**The task**
Answer these questions about the KMedoids thread below.
1. What value is the parameter k given for the KMedoids operator?
2. Which measure does the first reply suggest switching to for text mining?
3. Is KMedoids one of the operators parallelized for the Enterprise Edition?

Time Optimization

ratheesan · December 2009

Hi,
I am working with KMedoids clustering with 1.7MB text data.But it has been running for the last 3 and half days.The other operators took only 10 minutes .The KMedoids only taking the remaining time.Is there any way to optimize the process.The process is mentioned below.

<operator name="Root" class="Process" expanded="yes">
<description text="#ylt#h3#ygt#Optimizing vector creation for text classification#ylt#/h3#ygt##ylt#p#ygt#This experiments shows how to apply a cross validation to a classifier that learns to separate two sets of texts.#ylt#/p#ygt#"/>
<operator name="ExcelExampleSource" class="ExcelExampleSource">
<parameter key="excel_file" value="C:\Documents and Settings\ADMIN\Desktop\data1.xls"/>
<parameter key="first_row_as_names" value="true"/>
</operator>
<operator name="Nominal2String" class="Nominal2String">
</operator>
<operator name="StringTextInput" class="StringTextInput" expanded="yes">
<list key="namespaces">
</list>
<operator name="ToLowerCaseConverter" class="ToLowerCaseConverter">
</operator>
<operator name="StringTokenizer" class="StringTokenizer">
</operator>
<operator name="EnglishStopwordFilter" class="EnglishStopwordFilter">
</operator>
<operator name="TokenLengthFilter" class="TokenLengthFilter">
</operator>
</operator>
<operator name="KMedoids" class="KMedoids">
<parameter key="k" value="25"/>
</operator>
<operator name="AttributeFilter" class="AttributeFilter">
<parameter key="condition_class" value="is_nominal"/>
</operator>
<operator name="ExcelExampleSetWriter" class="ExcelExampleSetWriter">
<parameter key="excel_file" value="C:\Documents and Settings\ADMIN\Desktop\cluster1.xls"/>
</operator>
</operator>

Thanks
Ratheesan

land · December 2009

Hi,
unfortunately it takes time to calculate all the distances needed. One hint: It might be useful to switch to CosineSimilarity. That's more suitable for text mining than euclidean distance.

Greetings,
Sebastian

ratheesan · December 2009

Thanks Sebastian,
Suppose I am using RM Enterprise edition,will it take the same amount of time when we are using RM Community version.

Thanks
Ratheesan

land · December 2009

Hi,
we have parallelized many important operators for the Enterprise Edition, but KMedoids is not part of it. But for the money of an Enterprise Edition, we could write you a parallelized KMedoids. One could even think about optimizing the operator for small example sets with many attributes like it is frequent in text mining tasks.

**Target pointing data**
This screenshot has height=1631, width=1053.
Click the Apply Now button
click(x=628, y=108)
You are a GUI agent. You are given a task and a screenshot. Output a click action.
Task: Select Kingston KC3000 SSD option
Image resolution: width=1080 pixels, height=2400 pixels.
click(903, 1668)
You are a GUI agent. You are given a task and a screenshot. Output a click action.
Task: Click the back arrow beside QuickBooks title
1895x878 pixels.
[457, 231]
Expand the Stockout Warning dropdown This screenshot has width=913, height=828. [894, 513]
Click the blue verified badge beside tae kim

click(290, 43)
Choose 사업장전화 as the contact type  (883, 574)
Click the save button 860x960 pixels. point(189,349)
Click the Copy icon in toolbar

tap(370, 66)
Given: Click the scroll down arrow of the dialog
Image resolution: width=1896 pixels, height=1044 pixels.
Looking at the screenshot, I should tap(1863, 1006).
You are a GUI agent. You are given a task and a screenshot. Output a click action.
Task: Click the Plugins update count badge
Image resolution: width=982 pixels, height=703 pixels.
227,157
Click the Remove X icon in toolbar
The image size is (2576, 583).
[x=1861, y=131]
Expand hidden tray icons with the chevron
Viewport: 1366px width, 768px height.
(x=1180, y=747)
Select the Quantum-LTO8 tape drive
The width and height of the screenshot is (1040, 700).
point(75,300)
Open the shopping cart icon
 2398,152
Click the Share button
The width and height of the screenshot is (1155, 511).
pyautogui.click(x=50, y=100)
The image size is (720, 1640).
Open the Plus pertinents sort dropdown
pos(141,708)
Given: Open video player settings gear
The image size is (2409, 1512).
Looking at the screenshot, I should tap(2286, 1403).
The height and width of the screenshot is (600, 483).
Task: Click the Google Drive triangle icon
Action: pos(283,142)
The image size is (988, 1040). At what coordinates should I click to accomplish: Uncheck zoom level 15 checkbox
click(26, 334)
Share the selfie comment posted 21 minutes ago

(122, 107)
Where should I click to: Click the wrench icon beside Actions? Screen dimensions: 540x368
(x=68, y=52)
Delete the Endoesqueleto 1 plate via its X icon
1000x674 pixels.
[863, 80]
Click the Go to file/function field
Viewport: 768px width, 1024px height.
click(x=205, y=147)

**Exercise solution**
1. 25
2. CosineSimilarity
3. No